Tuttavia, alcuni anni più tardi, se si guarda la situazione sul campo, i progetti di biocarburanti della Tozzi Renewable Energy tanto in Senegal che in Madagascar, non hanno attuato con successo un gran chè. In Senegal, dopo un tentativo abortito di riassegnare e rilanciare il progetto, Tozzi ha deciso di abbandonare l'investimento. (6) In Madagascar, dove Tozzi intende coltivare 100.000  ettari entro il 2019 e dove la società dispone attualmente di 6.558 ettari, cresce l'opposizione delle comunità e la voce "di un'inversione brusca nel piano di affari della società" si è diffusa. Ex dipendenti del progetto ci hanno informati che il progetto jatropha era abbandonato e che circa 5 milioni di semi di jatropha erano stati gettati nel corso dei primi mesi del 2013, poiché "il piano si orienta ormai verso altre cose, forse verso lo sfruttamento del ricco sottosuolo della regione." (6)

Le misure legislative italiane zoppe ed incoerenti, che dopano le energie rinnovabili, svolgono molto probabilmente un ruolo nel comportamento apparentemente incoerente e contradittorio delle società all'estero.

Tra esse, Tozzi ha scelto la regione Puglia, nel sud dell'Italia, come terreno di sperimentazione privilegiato.
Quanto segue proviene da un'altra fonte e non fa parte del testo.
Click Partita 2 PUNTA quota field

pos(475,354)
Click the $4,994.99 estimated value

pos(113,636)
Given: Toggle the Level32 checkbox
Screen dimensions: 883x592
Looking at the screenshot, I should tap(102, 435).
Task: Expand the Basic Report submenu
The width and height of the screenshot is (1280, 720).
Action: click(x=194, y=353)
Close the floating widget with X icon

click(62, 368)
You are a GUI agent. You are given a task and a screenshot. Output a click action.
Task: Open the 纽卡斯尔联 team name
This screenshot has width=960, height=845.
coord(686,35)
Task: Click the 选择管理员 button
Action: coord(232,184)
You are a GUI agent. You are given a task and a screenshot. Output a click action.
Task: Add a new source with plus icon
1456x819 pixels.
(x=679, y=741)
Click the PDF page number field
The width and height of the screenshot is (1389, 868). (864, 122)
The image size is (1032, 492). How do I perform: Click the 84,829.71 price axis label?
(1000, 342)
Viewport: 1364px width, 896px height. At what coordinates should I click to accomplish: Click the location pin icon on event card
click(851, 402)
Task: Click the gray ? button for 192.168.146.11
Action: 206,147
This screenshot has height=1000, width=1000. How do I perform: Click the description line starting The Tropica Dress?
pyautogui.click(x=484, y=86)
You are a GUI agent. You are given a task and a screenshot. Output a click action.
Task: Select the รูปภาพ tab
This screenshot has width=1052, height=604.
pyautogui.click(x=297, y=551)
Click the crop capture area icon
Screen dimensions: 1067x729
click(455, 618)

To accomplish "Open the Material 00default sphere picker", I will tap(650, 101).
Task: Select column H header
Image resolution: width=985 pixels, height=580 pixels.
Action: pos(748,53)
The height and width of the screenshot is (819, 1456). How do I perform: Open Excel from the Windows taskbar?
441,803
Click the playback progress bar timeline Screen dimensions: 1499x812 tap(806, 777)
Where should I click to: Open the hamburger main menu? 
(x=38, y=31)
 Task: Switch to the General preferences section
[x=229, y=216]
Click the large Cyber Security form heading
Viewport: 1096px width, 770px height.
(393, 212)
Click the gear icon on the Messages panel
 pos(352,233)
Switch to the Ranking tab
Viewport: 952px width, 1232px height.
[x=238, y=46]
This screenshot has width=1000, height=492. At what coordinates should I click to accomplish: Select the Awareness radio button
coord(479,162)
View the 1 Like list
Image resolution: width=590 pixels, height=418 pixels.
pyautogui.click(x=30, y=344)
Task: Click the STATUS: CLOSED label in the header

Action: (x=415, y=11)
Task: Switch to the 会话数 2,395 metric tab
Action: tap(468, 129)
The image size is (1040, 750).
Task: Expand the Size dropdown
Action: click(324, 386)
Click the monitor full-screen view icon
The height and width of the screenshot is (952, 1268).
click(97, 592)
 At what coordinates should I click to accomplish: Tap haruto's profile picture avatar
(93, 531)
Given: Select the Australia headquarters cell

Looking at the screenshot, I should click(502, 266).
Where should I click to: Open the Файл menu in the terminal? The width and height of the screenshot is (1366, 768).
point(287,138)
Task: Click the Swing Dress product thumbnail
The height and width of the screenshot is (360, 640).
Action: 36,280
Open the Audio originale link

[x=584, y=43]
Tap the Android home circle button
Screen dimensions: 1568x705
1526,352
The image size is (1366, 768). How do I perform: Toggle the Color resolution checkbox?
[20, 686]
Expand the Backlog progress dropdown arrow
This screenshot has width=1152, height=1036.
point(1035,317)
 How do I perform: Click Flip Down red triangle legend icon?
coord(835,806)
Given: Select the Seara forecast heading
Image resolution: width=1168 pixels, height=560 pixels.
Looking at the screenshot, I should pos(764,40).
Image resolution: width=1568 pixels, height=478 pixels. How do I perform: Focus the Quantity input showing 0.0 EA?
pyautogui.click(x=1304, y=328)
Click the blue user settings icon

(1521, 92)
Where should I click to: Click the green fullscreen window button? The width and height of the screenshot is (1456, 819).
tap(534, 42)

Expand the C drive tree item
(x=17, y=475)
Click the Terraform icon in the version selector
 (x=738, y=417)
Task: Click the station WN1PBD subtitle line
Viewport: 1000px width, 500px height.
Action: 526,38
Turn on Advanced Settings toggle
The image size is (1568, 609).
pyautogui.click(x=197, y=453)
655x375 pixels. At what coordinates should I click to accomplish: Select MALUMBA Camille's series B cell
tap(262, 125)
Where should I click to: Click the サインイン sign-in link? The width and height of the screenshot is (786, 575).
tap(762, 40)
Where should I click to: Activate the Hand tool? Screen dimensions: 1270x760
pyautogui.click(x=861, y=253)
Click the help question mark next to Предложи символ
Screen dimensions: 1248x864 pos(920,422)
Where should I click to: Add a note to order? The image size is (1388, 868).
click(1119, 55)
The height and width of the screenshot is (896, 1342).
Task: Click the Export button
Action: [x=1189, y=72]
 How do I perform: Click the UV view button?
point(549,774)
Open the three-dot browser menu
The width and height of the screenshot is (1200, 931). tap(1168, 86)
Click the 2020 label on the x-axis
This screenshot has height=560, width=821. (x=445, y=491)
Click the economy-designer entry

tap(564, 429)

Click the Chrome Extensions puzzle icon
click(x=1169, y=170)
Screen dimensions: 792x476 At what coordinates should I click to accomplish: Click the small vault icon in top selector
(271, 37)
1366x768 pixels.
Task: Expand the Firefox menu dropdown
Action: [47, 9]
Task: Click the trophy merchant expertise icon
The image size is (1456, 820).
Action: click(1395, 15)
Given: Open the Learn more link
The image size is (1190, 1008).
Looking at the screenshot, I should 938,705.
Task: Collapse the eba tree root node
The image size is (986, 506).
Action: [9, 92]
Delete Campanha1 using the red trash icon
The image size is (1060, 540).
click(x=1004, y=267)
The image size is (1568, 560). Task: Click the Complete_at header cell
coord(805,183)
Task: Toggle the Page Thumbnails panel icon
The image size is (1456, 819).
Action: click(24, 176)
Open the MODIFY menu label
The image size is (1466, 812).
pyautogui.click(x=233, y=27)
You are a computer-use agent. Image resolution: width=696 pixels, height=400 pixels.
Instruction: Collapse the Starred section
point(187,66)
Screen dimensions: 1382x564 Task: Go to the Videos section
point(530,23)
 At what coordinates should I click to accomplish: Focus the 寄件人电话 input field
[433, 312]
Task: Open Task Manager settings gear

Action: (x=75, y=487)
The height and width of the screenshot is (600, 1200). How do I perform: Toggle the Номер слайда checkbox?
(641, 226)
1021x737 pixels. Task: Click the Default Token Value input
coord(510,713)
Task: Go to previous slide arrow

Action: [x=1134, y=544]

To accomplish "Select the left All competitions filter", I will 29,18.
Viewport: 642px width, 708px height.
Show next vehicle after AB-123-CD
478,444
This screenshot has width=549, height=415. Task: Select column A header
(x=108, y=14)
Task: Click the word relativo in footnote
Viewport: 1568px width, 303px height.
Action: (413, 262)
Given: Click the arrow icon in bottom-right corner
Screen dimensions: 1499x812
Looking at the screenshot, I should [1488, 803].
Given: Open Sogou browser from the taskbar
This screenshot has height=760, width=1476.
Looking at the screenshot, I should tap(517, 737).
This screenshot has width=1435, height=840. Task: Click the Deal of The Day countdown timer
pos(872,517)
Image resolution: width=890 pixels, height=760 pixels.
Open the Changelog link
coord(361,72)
La società prevedeva di costruire tre grandi centrali di biomassa alle quali le comunità locali interessate dai progetti si opponevano in gran parte. Nel luglio 2008, i poteri locali della Puglia hanno promulgato una legge che riguarda l'installazione di centrali elettriche che producono energia a partire da biomassa. (7) Questo disposto comprende norme relative alla tracciabilità delle materie prime da bruciare nelle centrali e impone un minimo obbligatorio del 30% da coltivare in un perimetro di 70 chilometri attorno alle centrali. Pur lasciando la possibilità, per Tozzi, di importare ancora importanti quantità di materia prima dall'estero, questo offriva anche incentivi finanziari e procedurali per utilizzare la biomassa locale.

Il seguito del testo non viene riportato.